# 課題一覧:
[1] フリットの記事中の一文「もう一品は、フリットと相性の良いシンプルな野菜スープ。」を英語に訳せ。
[2] フリットの記事を、最後の文の直後から書き継げ。

# 本文:
--*--
本当のラグジュアリーな食事とは何だろう。
四季折々に旬の食材がとれる日本において、その時に一番美味しいものを食す。それを、自分の手で料理して、大切な人に食べてもらう。食材にこだわり、道具にこだわり、みんなを楽しい気持ちにさせる飯。毎日じゃなく週末だからできる、ちょっとわがままかもしれない“ラグメシ”。
Vol.11のメインは、イタリアでポピュラーな揚げもの“フリット”。自宅でもサクッ&ふわっと揚げられるコツが満載です。もう一品は、フリットと相性の良いシンプルな野菜スープ。応用のきくふたつのレシピを、旬の春野菜を使ってお届けします。また、こだわりのTOOL情報や、タロアウトによるDL可能なレシピPDFもあります。
1.ふんわりサクサク衣のフリット
2.野菜のうまみたっぷり豆のスープ
絶対に失敗しない揚げもののコツ、教えます!
--*--
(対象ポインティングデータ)

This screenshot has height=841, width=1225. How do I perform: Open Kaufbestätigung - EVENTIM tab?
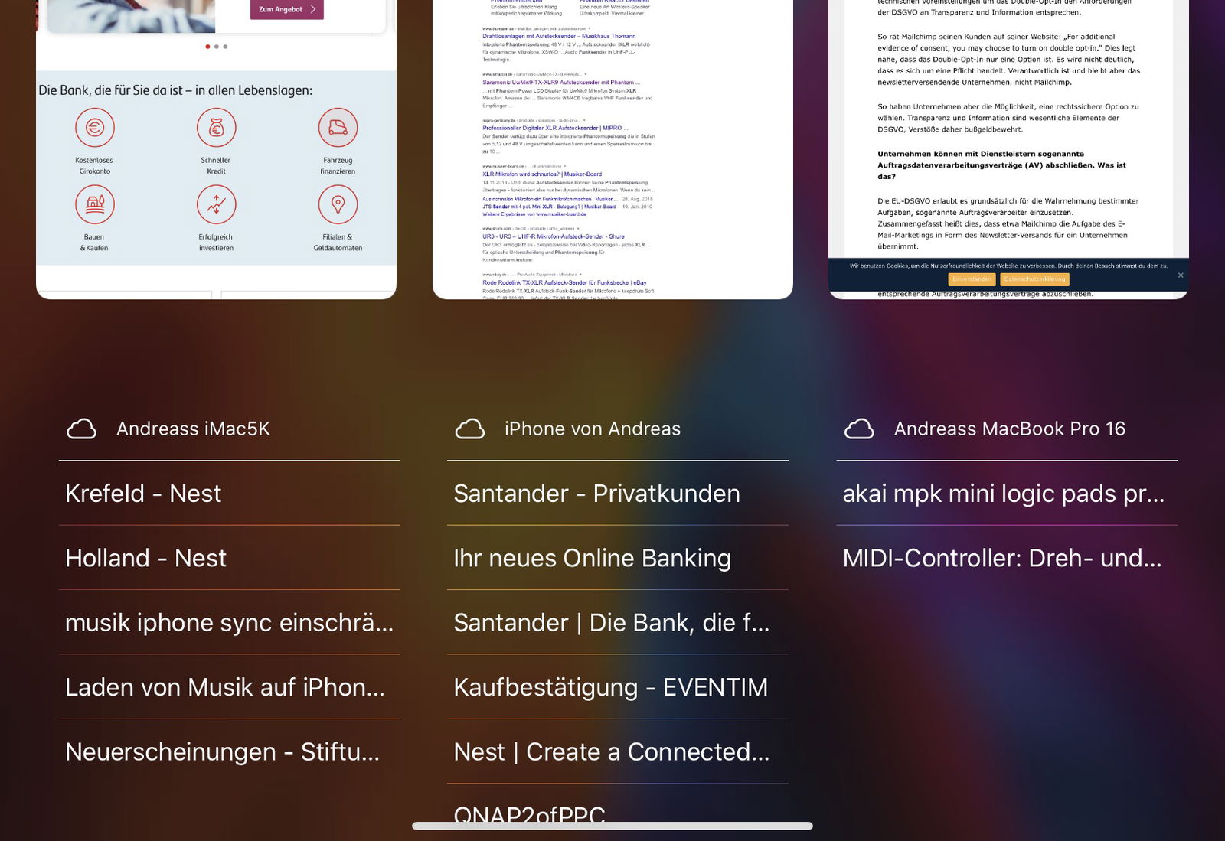tap(610, 687)
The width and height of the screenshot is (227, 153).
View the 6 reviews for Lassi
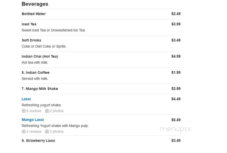[34, 111]
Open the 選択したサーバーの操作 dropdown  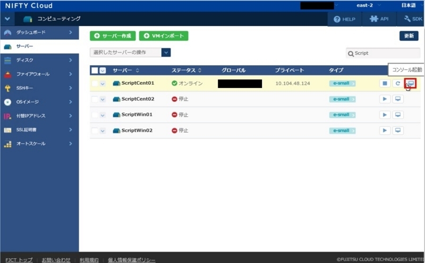(x=130, y=52)
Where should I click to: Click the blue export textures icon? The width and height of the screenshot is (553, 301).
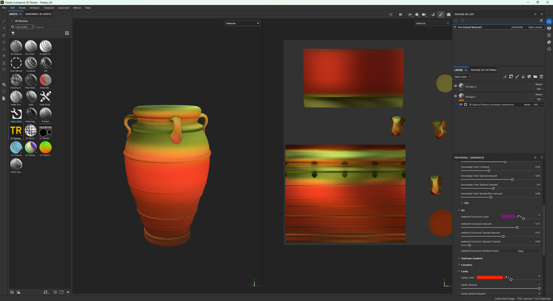click(549, 22)
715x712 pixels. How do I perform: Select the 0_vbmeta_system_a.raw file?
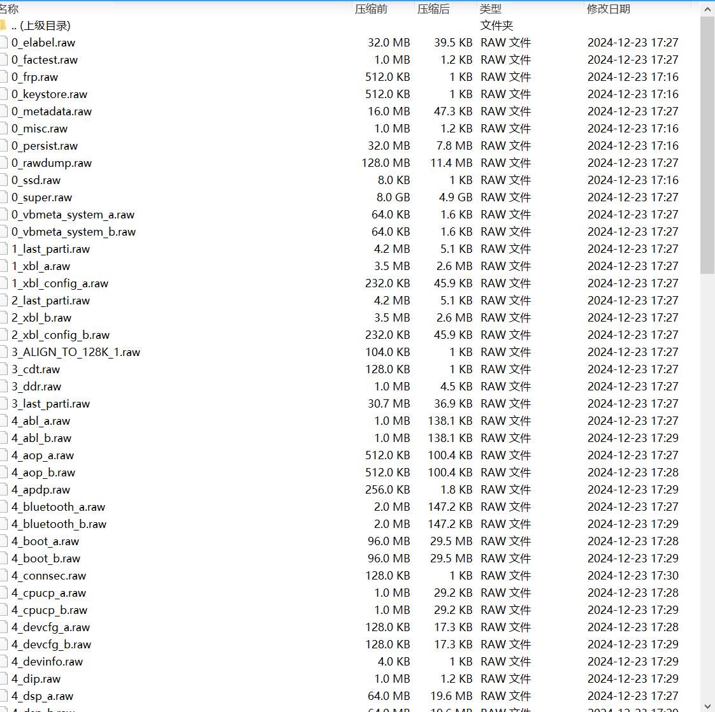pyautogui.click(x=73, y=215)
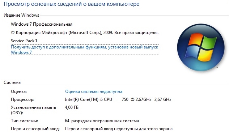Viewport: 229px width, 136px height.
Task: Select the '4,00 ГБ' memory value
Action: point(72,107)
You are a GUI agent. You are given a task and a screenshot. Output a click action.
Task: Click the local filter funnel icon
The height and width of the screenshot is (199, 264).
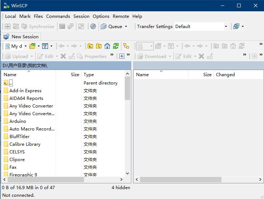click(x=45, y=46)
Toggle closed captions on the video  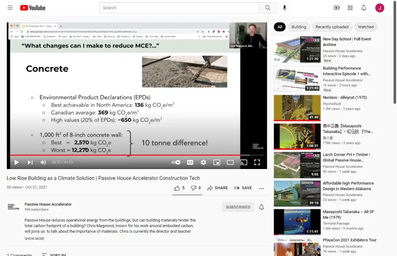190,162
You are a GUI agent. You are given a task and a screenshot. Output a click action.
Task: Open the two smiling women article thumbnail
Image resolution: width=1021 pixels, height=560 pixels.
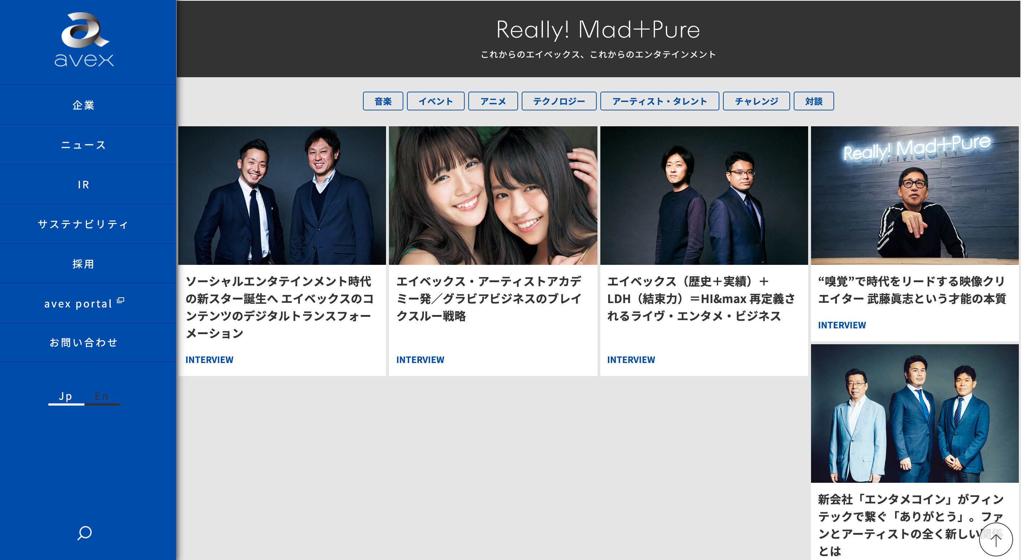(493, 195)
--*--
# 解答一覧:
[1] The other dish is a simple vegetable soup that goes well with the fritto.

[2]
TAROUT(以下T)「一気に暖かくなって、春野菜の美味しい季節がやってきましたね」
YOSHIKI(以下Y)「はい。だから今回は“イタリア版天ぷら”ことフリットとスープで、春野菜を満喫しましょう!」

T「揚げもの……」
Y「最近、個人的に揚げものの美味しさを再認識しまして。もしかして、苦手ですか?」
T「食べるのは大好きですよ。ただ、自分で美味しく揚げられる気がしないです。油の温度とか、衣とか、難しそうで」
Y「確かにそういう人は多いと思います。でも、目からウロコのコツをつかんだんですよ! 油の温度の見極め方から、油切りまで、失敗しないためのテクニックをしっかり伝授するので安心してください」
T「そこまでおっしゃるのなら……頑張ります!」
Y「フリットはイタリアの揚げもの。ふっくらとした衣が特徴で、衣さえちゃんと作ってしまえば天ぷらよりも揚げるのは簡単です」
T「同じ揚げものなのに?」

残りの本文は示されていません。